====== Source material

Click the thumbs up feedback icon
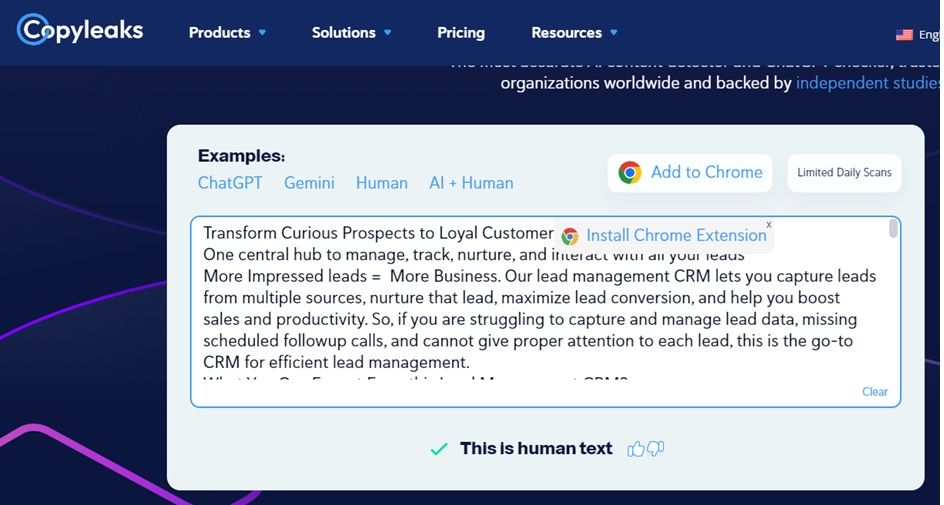point(636,449)
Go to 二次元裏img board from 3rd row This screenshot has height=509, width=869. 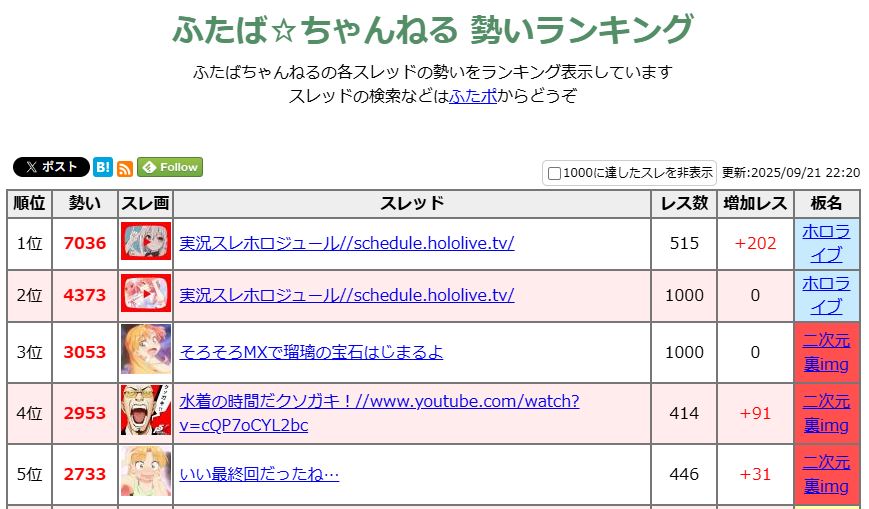826,352
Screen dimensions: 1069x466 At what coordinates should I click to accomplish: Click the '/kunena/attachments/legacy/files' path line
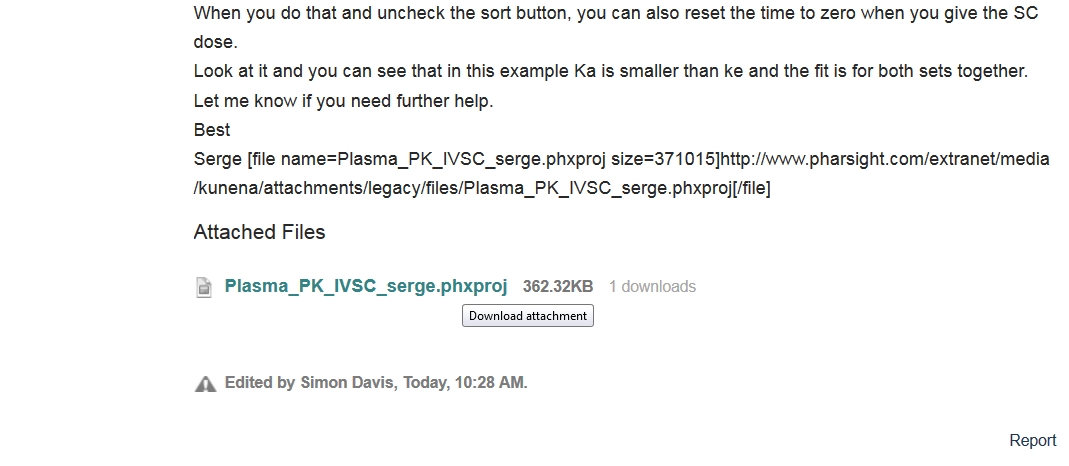point(482,189)
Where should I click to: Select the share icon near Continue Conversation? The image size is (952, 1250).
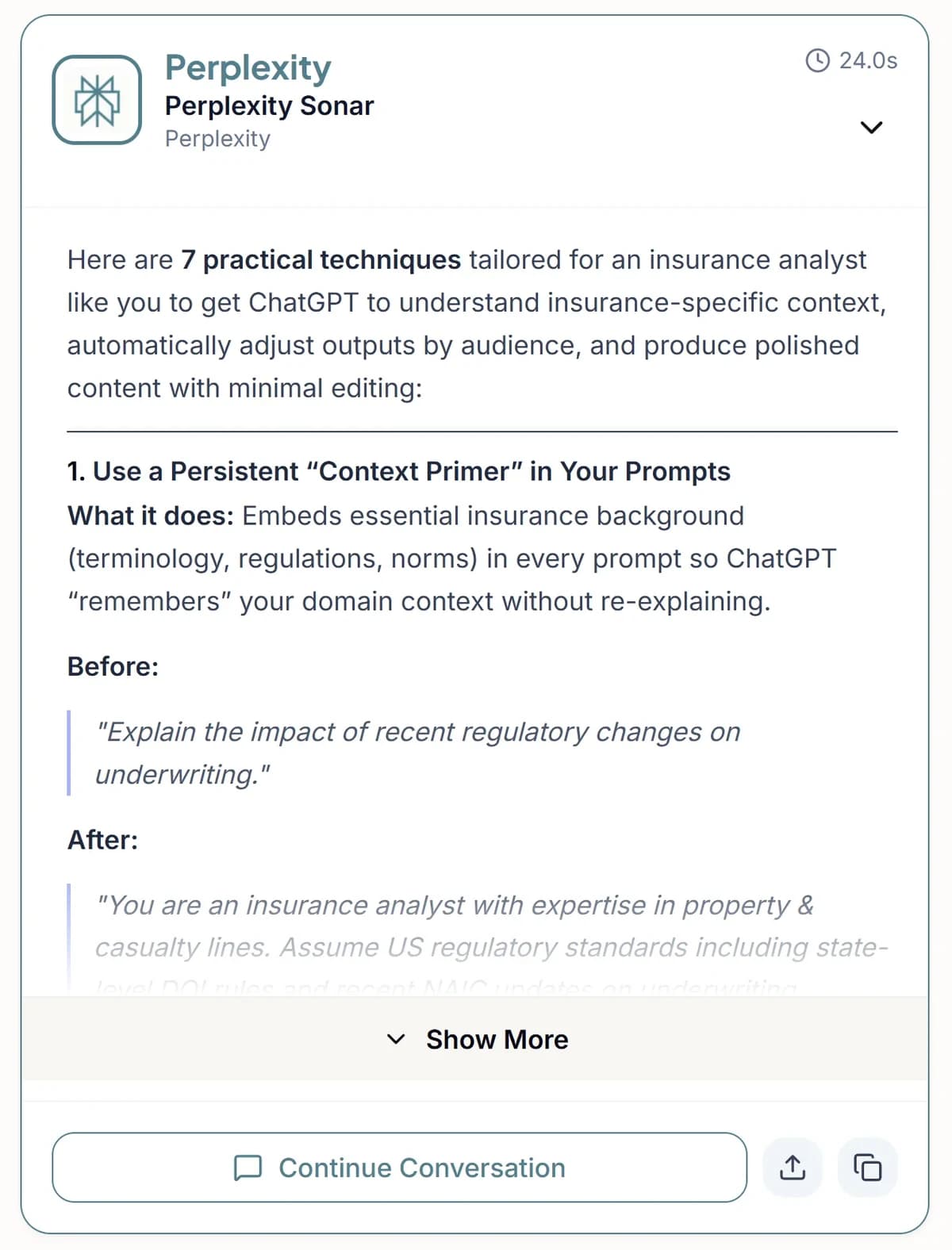coord(793,1167)
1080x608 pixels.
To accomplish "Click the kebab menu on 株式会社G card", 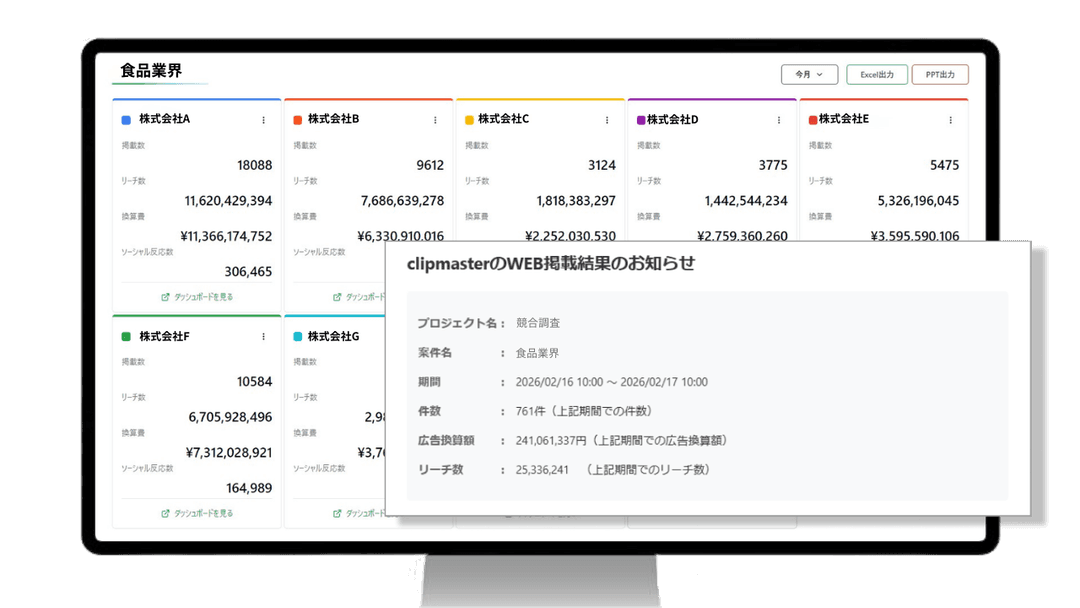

============

● Your instructions:
Everything from the line with "Screen dimensions: 1069x466" through the last line of the listing should be retyped exactly, with both end lines kept and the pictures left out.

● The answer:
Screen dimensions: 1069x466 At what coordinates should I click to accomplish: Click the '/kunena/attachments/legacy/files' path line
point(482,189)
Where should I click to: Select the share icon near Continue Conversation? The image size is (952, 1250).
coord(793,1167)
1080x608 pixels.
To accomplish "Click the kebab menu on 株式会社G card", 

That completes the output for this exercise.